Like other gas appliances, a gas boiler can be adapted to burn natural gas or propane gas. Despite the name, most gas boilers don't actually boil water; they just heat it. Then the hot water is pumped to radiators, radiant-floor tubing, or to a heat exchanger. All of these heating systems are referred to as hydronic (water-based) heat.
Wall-mounted radiators and hot water baseboards use their boiler-supplied hot water to warm rooms by radiation and convection. With hydronic radiant floor heat, hot water is pumped through under-floor tubing to turn the entire floor into a giant radiator. A gas boiler can also supply a forced-air heating system with hot water for its heat exchangers. When hot water is combined with forced-air heating, this is called a "hydro-air" system.
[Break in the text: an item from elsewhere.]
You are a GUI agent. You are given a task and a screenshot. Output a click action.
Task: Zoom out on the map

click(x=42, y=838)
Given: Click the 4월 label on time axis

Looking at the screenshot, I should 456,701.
A boiler can supply hot water just for whole-house heating; or it can supply hot water for heating as well as for washing (See "Combi-boilers," below). Either way, a gas boiler is described in the following ways:
- BTU output. The heat output of a boiler is listed in thousands of btus (80,000btu, for example) and denotes the amount of heat energy the boiler can produce.
- Annual Fuel Utilization Efficiency. A standard measure of efficiency for boilers and furnaces, AFUE tells you the percentage of input energy the boiler can convert to output energy.
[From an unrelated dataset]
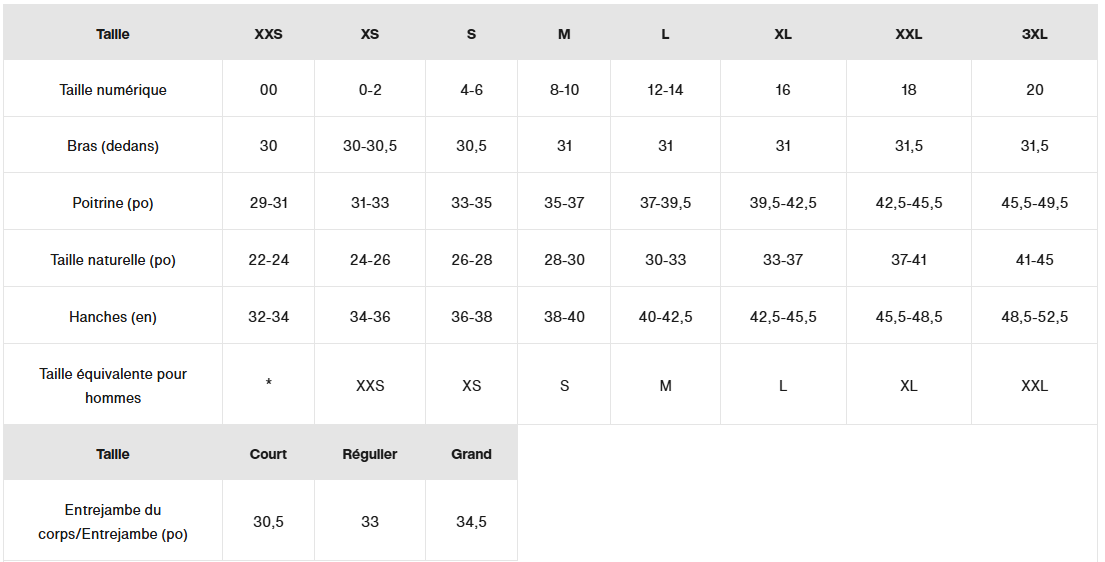Select the Taille numérique row label

tap(113, 90)
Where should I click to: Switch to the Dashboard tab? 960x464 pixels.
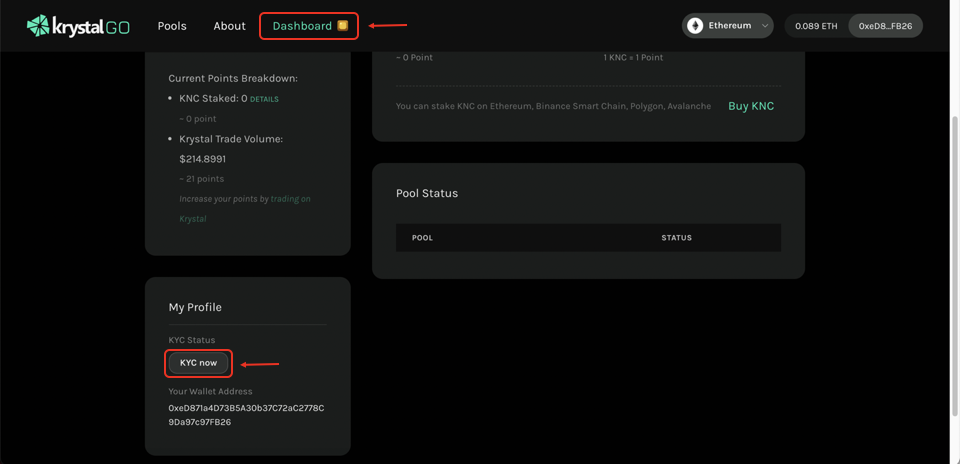pos(302,26)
- Combustion. "Direct-vent," "sealed combustion" and "atmospheric combustion" boilers are available. Differences between the three types are discussed below.
Direct-vent boilers offer the best efficiency
If you have an older boiler, it will have a metal flue that is connected to a chimney. This type of boiler relies on natural "atmospheric" combustion. In contrast, a gas-fired, direct-vent boiler is designed to extract more heat from a given quantity of fuel. In fact, so much heat is extracted that the flue gases are cool enough to vent outside through a plastic pipe. No chimney is required. Direct-vent gas boilers will have AFUE ratings in the 85%-90% range –much better performance than you could expect from an older natural venting boiler.
Some direct-vent boilers not only vent directly to the outside through a plastic pipe; they also get their combustion air from outside the house. This type of "sealed-combustion" boiler is often recommended in a house that's been upgraded to be more airtight.